Input —

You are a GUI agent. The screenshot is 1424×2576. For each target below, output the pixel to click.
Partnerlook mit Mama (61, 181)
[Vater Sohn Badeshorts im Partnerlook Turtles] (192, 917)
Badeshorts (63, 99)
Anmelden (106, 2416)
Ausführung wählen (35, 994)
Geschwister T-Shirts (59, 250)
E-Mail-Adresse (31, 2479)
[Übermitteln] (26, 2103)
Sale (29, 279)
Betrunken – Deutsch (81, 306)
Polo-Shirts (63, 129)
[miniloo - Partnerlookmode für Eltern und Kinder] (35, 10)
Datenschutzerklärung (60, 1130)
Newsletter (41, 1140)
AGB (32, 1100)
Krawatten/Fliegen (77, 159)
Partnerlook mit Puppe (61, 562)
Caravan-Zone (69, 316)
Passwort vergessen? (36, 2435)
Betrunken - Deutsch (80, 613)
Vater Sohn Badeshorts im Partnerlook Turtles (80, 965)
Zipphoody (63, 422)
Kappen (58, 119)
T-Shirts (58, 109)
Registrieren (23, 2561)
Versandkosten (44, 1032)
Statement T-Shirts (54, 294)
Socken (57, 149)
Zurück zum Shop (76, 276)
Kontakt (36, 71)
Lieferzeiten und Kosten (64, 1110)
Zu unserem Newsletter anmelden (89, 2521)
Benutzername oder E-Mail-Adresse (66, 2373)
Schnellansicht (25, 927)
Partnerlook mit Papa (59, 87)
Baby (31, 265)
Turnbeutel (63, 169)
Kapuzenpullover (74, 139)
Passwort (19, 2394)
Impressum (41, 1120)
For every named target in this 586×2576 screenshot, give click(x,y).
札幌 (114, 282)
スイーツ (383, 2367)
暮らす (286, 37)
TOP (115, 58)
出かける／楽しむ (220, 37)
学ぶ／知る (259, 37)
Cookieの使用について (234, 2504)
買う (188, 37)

Task description —
Return every line of the listing that has the word "Deutsch" in it.

Task output —
Betrunken – Deutsch (81, 306)
Betrunken - Deutsch (80, 613)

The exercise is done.